- Theatrical release poster
- Directed by: Karu Palaniappan
- Screenplay by: Karu Palaniappan
- Story by: Surya Karu Palaniappan
- Produced by: Karthic Nagarajan
- Starring: Karu Palaniappan Meenakshi
- Cinematography: Ramanath Shetty
- Edited by: Raja Mohammad
- Music by: Vidyasagar
- Production company: Indira Pictures
- Release date: 19 November 2010;
- Country: India
- Language: Tamil

= Mandhira Punnagai (2010 film) =

Mandhira Punnagai is a 2010 Indian Tamil-language romantic psychological thriller film directed and co-written by Karu Palaniappan. The film stars Karu and Meenakshi, with Santhanam, Rishi, and Thambi Ramaiah in supporting roles. The music was composed by Vidyasagar. The film was released on 19 November 2010.

== Plot ==
Kathir is an architect who is talented but also forthright in his dealings. He does not have any girlfriends or many friends. When he is asked to design a spanking new showroom for Honda Dealership, Nandhini, one of the employees there, meets Kathir in connection with the new design and falls in love with his forthrightness. He does not pay much attention to her overtures. Kathir is approached by Shankar, Nandhini's colleague who happens to like her, to find out what it is that attracts her to Kathir, for which Kathir drags Shankar to Nandhini's house and asks him to convey his love for Nandhini himself. This increases Nandhini's attraction towards Kathir's straightforward attitude. Gradually, Kathir starts to like Nandhini but also fears that she is cheating on him. He goes to the police station, confessing his crime that he killed her. When police come to find the body in his apartment, they are unable to find the body.

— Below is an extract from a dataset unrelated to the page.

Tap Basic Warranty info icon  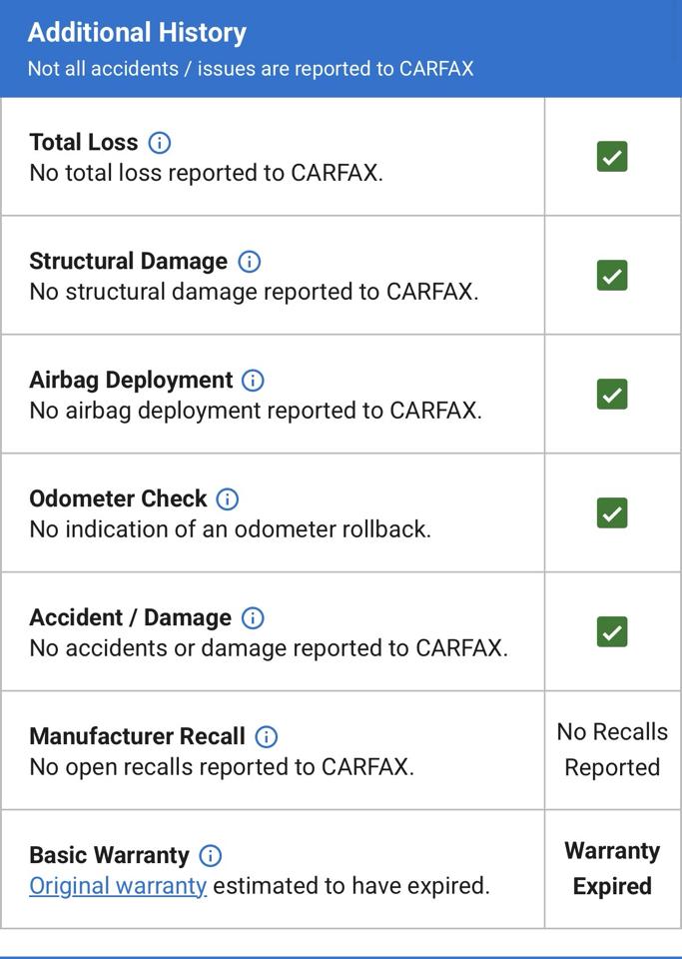point(211,855)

Kathir's friend Manmadha Naidu says that last night, Kathir was talking to himself and breaking things in a fit of anger. It is revealed that Kathir had a troubled childhood where his mother eloped after her illegal affair with his father's friend came to light, and his father committed suicide after finding out about the affair at the same time, which made him view things in a different light. In the end, Nandhini claimed that she planned things to make him reform, but Kathir says he celebrates people dying. Later, Kathir receives a call that Nandhini had committed suicide. He immediately goes to the hospital and finds out that she did not, and she gave him shock to make him realise the wrongdoings. The film ends with Nandini and Kathir uniting and a reflection of Kathir's father giving acceptance.

== Soundtrack ==
Music was by Vidyasagar. The audio launch took place in October 2009 at PVR Cinemas, Chennai.

Track listing
| No. | Title | Lyrics | Singer(s) | Length |
|---|---|---|---|---|
| 1. | "Satta Sada Sada" | Arivumathi | Karthik, Swetha Mohan |  |
| 2. | "Enna Kuraiyo" | Arivumathi | Sudha Raghunathan |  |
| 3. | "Thanni Poda Vaapa" | Viveka | Karthik |  |
| 4. | "Anbillama Karanchadhu" | Yugabharathi | Jassie Gift, Maya |  |
| 5. | "Megam Vandhu Pogum" | Arivumathi | Madhu Balakrishnan, Anweshaa |  |
| 6. | "Siththan Mugam Ondru" | Arivumathi | Keerthi Sagathiya |  |
| 7. | "Thanni Poda Vaapa" (Club Mix) | Viveka | Karthik |  |

== Critical reception ==
Malathi Rangarajan of The Hindu wrote, "Mandhira Punnagai, whose powerful subject and fairly interesting treatment deserve a wide reach, would have got it very easily if Pazhaniappan had gone in for a popular face for the role. As a director, he scores. It is the actor who needs to hone his skill." The New Indian Express wrote "It's commendable that Palaniappan had taken on a challenging and an unusual theme in his first film as an actor. Manthira Punnagai comes across as promising to a film buff who's always looking for change from the usual formula flicks". Indo-Asian News Service wrote that the film was a "bold attempt to view a man's life from a psychological perspective. It would have been a far better movie if the director had concentrated more on the script in the second half".